Between 1898 and 1905 Zaragoza took part in operations against the Maya rebels of Yucatán, transporting troops, supplies, and ammunition to ports along the coast. In 1905 Zaragoza was part of the squadron that accompanied President Porfirio Díaz in his visit to Yucatán.

===Mexican Revolution===

During the Mexican Revolution Zaragoza served under the constitutional government of President Francisco I. Madero and assisted in suppressing the revolt led by Félix Díaz. In April 1914, Zaragoza was at Tampico when United States troops landed in nearby Veracruz, but took no offensive action. In August 1914, after the Constitutionalist revolution led by Venustiano Carranza, Zaragoza was sent to the Port of Coatzacoalcos. From there, later in the year, she sailed to Yucatán to take part in the suppression of the rebellion led by Benjamin Argumedo.

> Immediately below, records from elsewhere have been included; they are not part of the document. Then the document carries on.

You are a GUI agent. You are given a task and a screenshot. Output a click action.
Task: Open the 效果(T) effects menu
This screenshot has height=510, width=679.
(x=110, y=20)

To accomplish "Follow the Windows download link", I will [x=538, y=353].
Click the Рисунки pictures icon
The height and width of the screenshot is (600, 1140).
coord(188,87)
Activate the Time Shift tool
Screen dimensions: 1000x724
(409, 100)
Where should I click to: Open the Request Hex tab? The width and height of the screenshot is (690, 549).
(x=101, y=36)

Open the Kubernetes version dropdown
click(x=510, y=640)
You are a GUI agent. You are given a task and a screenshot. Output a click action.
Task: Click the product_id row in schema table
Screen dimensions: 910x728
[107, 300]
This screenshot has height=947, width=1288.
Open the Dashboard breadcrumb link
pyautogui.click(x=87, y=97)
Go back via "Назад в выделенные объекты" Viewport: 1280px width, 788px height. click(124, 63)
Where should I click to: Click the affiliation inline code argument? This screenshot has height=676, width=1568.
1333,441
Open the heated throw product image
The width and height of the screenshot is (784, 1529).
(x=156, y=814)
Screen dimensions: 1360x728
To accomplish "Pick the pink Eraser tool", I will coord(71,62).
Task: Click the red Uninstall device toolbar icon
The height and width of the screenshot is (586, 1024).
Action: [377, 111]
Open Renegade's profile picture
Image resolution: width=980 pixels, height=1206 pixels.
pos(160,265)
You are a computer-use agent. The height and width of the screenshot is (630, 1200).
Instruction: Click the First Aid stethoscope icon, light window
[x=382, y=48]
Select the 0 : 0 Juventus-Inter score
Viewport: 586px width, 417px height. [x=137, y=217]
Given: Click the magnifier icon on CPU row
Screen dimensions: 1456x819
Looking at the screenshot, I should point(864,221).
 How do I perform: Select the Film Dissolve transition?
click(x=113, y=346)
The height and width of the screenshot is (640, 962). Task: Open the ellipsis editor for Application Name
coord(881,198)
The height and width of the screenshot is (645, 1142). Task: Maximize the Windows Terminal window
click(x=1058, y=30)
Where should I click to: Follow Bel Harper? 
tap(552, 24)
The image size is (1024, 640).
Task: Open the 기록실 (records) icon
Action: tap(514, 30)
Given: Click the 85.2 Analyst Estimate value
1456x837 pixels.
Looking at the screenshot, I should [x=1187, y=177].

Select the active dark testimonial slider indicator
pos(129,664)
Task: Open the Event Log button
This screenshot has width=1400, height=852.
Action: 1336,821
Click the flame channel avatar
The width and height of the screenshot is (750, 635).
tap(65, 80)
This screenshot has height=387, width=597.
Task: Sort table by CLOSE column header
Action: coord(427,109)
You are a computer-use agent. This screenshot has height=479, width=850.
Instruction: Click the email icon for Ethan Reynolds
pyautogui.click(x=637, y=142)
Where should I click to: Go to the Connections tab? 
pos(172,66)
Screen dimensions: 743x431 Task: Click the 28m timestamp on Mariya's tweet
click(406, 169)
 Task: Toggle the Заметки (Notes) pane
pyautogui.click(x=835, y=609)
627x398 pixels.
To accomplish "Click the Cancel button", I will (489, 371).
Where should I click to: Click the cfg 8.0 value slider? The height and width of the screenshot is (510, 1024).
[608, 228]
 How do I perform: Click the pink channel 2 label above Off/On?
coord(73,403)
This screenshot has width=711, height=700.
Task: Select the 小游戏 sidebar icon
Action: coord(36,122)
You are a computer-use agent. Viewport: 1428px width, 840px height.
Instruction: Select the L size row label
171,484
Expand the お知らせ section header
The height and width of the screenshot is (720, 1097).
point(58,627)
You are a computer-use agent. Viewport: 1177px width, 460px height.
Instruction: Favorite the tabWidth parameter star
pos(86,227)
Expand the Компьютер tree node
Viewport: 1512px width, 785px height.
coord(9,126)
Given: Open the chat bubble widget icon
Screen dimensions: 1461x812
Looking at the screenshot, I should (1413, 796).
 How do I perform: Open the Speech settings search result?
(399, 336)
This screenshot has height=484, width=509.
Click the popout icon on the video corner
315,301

In 1923–24, Zaragoza took part in Adolfo de la Huerta's failed uprising against the government of Álvaro Obregón.

===Cortege===

In October 1919 she escorted the Uruguayan cruiser Uruguay, as she returned the remains of the poet Amado Nervo, who died while serving as Mexico's ambassador to Uruguay.

==Decommissioning==

After 34 years service, and in poor condition, the Zaragoza was finally decommissioned on 6 March 1926 in a ceremony led by the Secretary of War Joaquín Amaro. The ship was subsequently stripped, and the hulk towed to sea to be sunk by gunfire.